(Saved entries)
========

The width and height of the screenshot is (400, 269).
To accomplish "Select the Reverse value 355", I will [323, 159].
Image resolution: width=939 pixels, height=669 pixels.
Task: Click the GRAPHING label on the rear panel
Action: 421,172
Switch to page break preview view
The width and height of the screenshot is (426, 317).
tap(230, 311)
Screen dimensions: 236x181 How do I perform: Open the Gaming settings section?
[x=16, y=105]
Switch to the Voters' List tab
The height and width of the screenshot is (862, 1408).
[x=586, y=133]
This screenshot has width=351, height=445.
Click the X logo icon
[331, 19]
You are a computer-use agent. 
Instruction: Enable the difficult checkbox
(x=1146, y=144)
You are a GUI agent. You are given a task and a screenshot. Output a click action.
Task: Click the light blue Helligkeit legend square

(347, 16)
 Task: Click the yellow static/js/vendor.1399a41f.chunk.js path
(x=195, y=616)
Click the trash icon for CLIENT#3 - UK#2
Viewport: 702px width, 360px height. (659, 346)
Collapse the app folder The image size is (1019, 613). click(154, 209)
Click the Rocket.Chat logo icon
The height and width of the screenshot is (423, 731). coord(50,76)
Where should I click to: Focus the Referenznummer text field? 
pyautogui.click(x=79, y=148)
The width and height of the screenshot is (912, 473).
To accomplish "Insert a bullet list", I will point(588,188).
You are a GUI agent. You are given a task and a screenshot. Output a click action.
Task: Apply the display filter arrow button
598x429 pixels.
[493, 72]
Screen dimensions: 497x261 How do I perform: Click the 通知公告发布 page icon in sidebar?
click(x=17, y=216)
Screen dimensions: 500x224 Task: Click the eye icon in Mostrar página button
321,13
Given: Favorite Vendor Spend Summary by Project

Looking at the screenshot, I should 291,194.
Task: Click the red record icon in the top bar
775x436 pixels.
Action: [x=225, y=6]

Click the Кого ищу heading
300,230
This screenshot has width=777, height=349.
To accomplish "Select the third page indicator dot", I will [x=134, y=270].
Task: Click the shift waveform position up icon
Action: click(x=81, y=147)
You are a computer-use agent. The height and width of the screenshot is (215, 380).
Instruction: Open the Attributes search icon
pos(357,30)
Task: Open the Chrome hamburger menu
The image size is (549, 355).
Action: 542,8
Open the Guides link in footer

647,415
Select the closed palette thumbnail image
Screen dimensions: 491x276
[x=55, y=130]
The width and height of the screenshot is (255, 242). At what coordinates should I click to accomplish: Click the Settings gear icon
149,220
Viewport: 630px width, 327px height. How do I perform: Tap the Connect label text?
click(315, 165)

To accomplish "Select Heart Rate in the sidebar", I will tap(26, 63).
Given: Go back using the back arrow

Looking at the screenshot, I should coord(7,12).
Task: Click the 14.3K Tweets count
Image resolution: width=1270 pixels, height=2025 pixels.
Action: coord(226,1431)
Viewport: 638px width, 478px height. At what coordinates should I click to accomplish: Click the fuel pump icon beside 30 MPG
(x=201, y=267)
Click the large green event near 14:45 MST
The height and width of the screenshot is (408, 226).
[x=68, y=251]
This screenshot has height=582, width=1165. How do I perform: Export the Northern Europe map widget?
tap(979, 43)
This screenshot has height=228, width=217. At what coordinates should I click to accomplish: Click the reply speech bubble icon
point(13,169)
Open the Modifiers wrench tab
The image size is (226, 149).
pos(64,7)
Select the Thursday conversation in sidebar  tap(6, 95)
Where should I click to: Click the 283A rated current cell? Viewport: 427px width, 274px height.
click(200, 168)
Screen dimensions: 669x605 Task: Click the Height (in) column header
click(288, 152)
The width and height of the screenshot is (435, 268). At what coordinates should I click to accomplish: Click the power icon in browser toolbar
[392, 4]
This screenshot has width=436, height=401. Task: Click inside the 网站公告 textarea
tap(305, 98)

========

-- Work instructions --
Output the entire set of records exactly as shown.

-- Answer space --
The width and height of the screenshot is (400, 269).
To accomplish "Select the Reverse value 355", I will [323, 159].
Image resolution: width=939 pixels, height=669 pixels.
Task: Click the GRAPHING label on the rear panel
Action: 421,172
Switch to page break preview view
The width and height of the screenshot is (426, 317).
tap(230, 311)
Screen dimensions: 236x181 How do I perform: Open the Gaming settings section?
[x=16, y=105]
Switch to the Voters' List tab
The height and width of the screenshot is (862, 1408).
[x=586, y=133]
This screenshot has width=351, height=445.
Click the X logo icon
[331, 19]
You are a computer-use agent. 
Instruction: Enable the difficult checkbox
(x=1146, y=144)
You are a GUI agent. You are given a task and a screenshot. Output a click action.
Task: Click the light blue Helligkeit legend square

(347, 16)
 Task: Click the yellow static/js/vendor.1399a41f.chunk.js path
(x=195, y=616)
Click the trash icon for CLIENT#3 - UK#2
Viewport: 702px width, 360px height. (659, 346)
Collapse the app folder The image size is (1019, 613). click(154, 209)
Click the Rocket.Chat logo icon
The height and width of the screenshot is (423, 731). coord(50,76)
Where should I click to: Focus the Referenznummer text field? 
pyautogui.click(x=79, y=148)
The width and height of the screenshot is (912, 473).
To accomplish "Insert a bullet list", I will point(588,188).
You are a GUI agent. You are given a task and a screenshot. Output a click action.
Task: Apply the display filter arrow button
598x429 pixels.
[493, 72]
Screen dimensions: 497x261 How do I perform: Click the 通知公告发布 page icon in sidebar?
click(x=17, y=216)
Screen dimensions: 500x224 Task: Click the eye icon in Mostrar página button
321,13
Given: Favorite Vendor Spend Summary by Project

Looking at the screenshot, I should 291,194.
Task: Click the red record icon in the top bar
775x436 pixels.
Action: [x=225, y=6]

Click the Кого ищу heading
300,230
This screenshot has width=777, height=349.
To accomplish "Select the third page indicator dot", I will [x=134, y=270].
Task: Click the shift waveform position up icon
Action: click(x=81, y=147)
You are a computer-use agent. The height and width of the screenshot is (215, 380).
Instruction: Open the Attributes search icon
pos(357,30)
Task: Open the Chrome hamburger menu
The image size is (549, 355).
Action: 542,8
Open the Guides link in footer

647,415
Select the closed palette thumbnail image
Screen dimensions: 491x276
[x=55, y=130]
The width and height of the screenshot is (255, 242). At what coordinates should I click to accomplish: Click the Settings gear icon
149,220
Viewport: 630px width, 327px height. How do I perform: Tap the Connect label text?
click(315, 165)

To accomplish "Select Heart Rate in the sidebar", I will tap(26, 63).
Given: Go back using the back arrow

Looking at the screenshot, I should coord(7,12).
Task: Click the 14.3K Tweets count
Image resolution: width=1270 pixels, height=2025 pixels.
Action: coord(226,1431)
Viewport: 638px width, 478px height. At what coordinates should I click to accomplish: Click the fuel pump icon beside 30 MPG
(x=201, y=267)
Click the large green event near 14:45 MST
The height and width of the screenshot is (408, 226).
[x=68, y=251]
This screenshot has height=582, width=1165. How do I perform: Export the Northern Europe map widget?
tap(979, 43)
This screenshot has height=228, width=217. At what coordinates should I click to accomplish: Click the reply speech bubble icon
point(13,169)
Open the Modifiers wrench tab
The image size is (226, 149).
pos(64,7)
Select the Thursday conversation in sidebar  tap(6, 95)
Where should I click to: Click the 283A rated current cell? Viewport: 427px width, 274px height.
click(200, 168)
Screen dimensions: 669x605 Task: Click the Height (in) column header
click(288, 152)
The width and height of the screenshot is (435, 268). At what coordinates should I click to accomplish: Click the power icon in browser toolbar
[392, 4]
This screenshot has width=436, height=401. Task: Click inside the 网站公告 textarea
tap(305, 98)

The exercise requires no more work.